Erri De Luca

Fotografia

La luce è in lotta con l’apertura dell’occhio, tende ad accecarlo. Più è forte e più la palpebra si serra. La retina ha un’emulsione simile alla pellicola, un’anima d’argento che si incide. L’otturatore accoglie solo la dose di luce che può sopportare, è una porta stretta tra l’incendio e il buio. E la focale, come l’occhio, esclude molto campo. Differenza tra i due è che l’occhio ha la lubrificante grazia delle lacrime. Non è stata pensata la macchina fotografica che abbia occhi di uccello sulle due metà dell’orizzonte. Così abbiamo un solo frammento di luce e di campo davanti. Sembra così poco la fotografia, però quando di tanta abbondanza di sguardo niente ci è rimasto, lei riporta in salvo un fotogramma e da quello ricostruiamo l’intero luogo e tempo, per gemmazione d’immaginazione, per rifioritura del ricordo. Dall’angolo stretto vediamo ricomporsi il resto del paesaggio, dall’attimo di luce rinasce l’intero giorno, fotografia allora è seme istantaneo. Però il fotografo non è il seminatore, anzi il raccoglitore. Fotografia è seme di per sè, già pronto e sparso.
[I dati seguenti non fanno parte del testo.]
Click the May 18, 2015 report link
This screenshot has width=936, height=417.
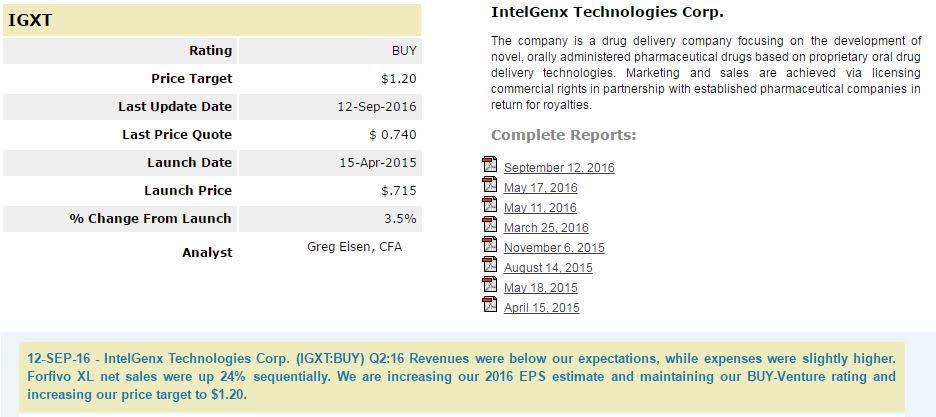coord(540,288)
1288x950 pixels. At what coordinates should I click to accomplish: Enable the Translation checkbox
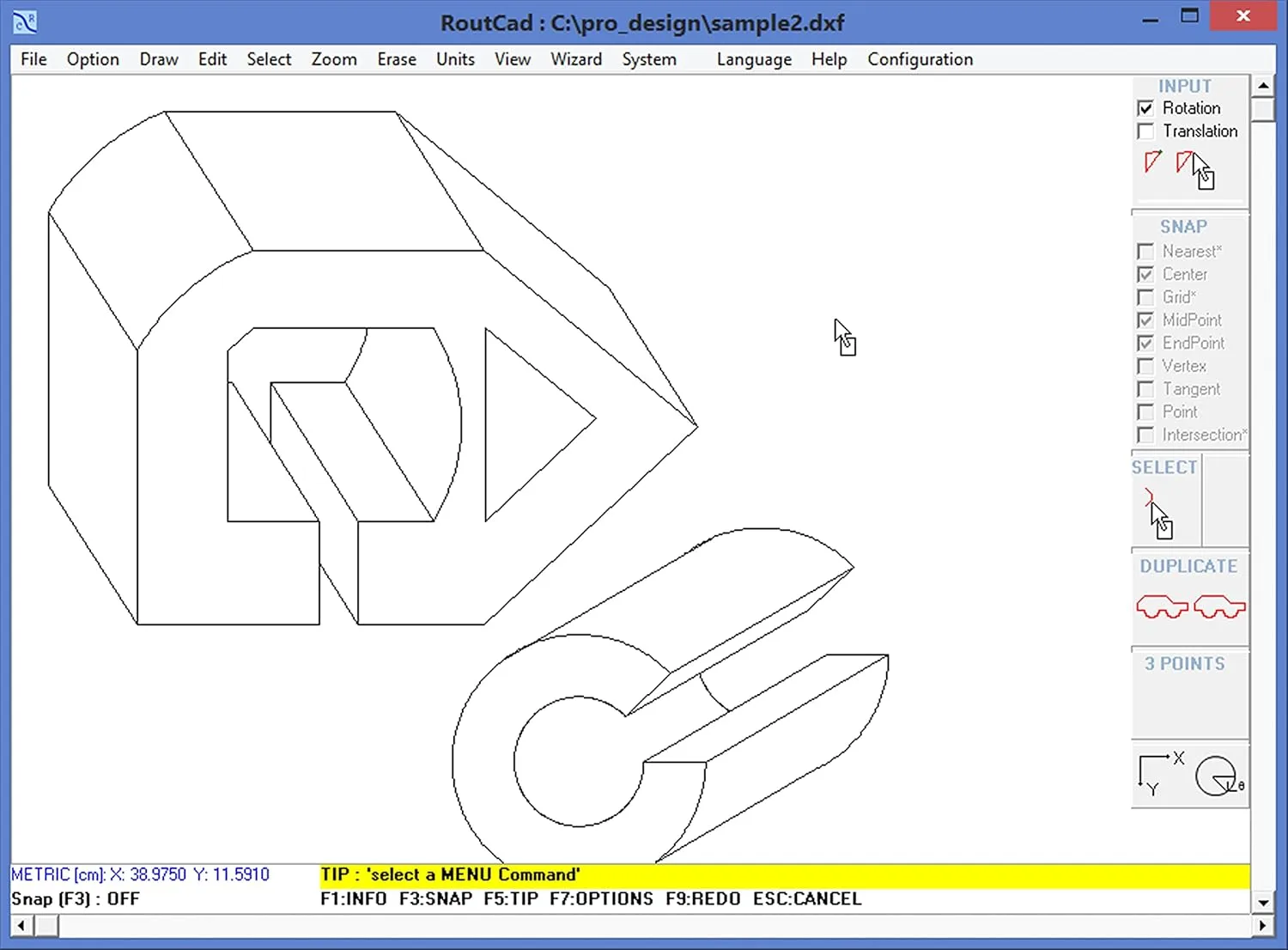(x=1145, y=131)

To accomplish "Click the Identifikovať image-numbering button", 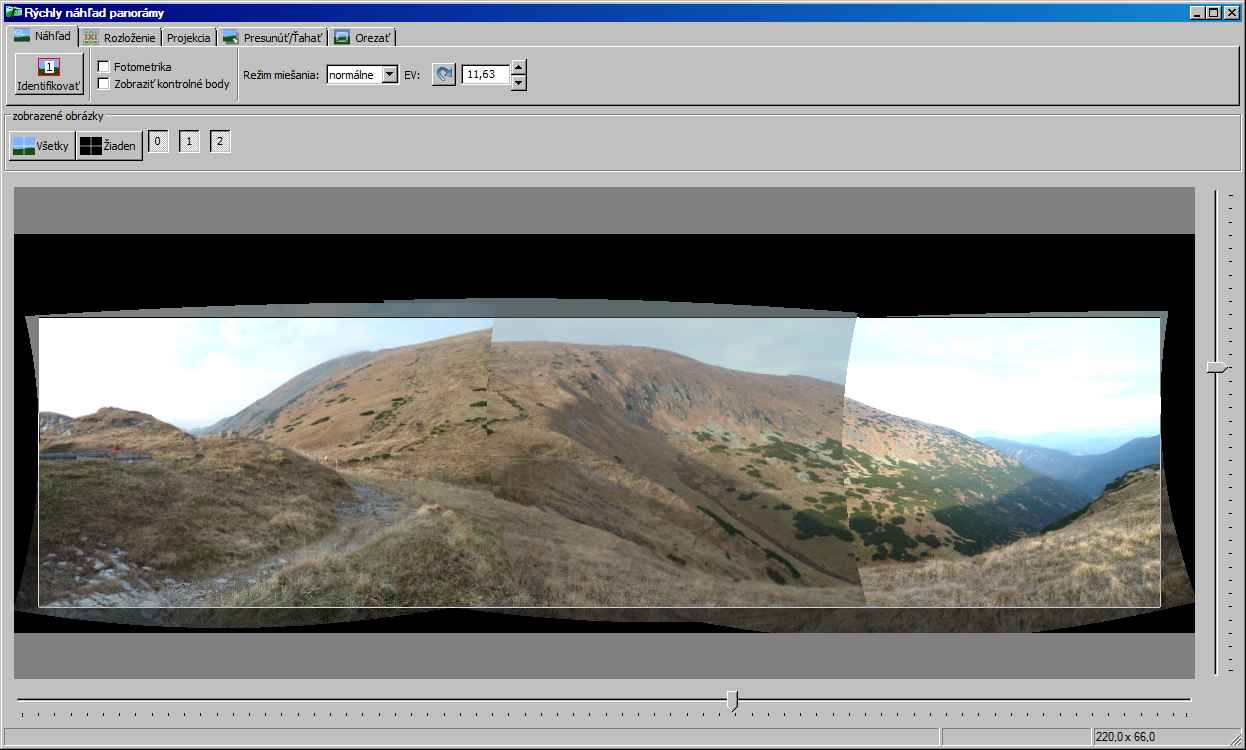I will click(x=49, y=75).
Raffaele La Capria scrisse un libro di prose dal titolo perfetto: “Fiori giapponesi”. Sono fatti di carta, prodigiosi che a versarci sopra qualche goccia d’acqua aprono all’istante corolle scatenate di colori. I fiori di carta giapponesi hanno bisogno di innesco uguale a pioggia. Così i fotogrammi sono un racconto in polvere, avvenimento che passa dritto agli occhi con un colpo, uno scatto. Niente sa ottenere altrettanto: immagina una musica fatta da un solo accordo pizzicato insieme, una battuta sola. Sarebbe una premessa, mentre in fotografia è lo spartito intero. Arte moderna è già scaduta, di servizio, già inghiottita da cinema e televisioni, sì? Macchè, perché noi siamo e restiamo scippatori di istanti, abbiamo per artiglio il battito di ciglia e la durata ci annoia, ci assopisce. Nessuno al mondo finora s’è visto addormentarsi davanti a una fotografia.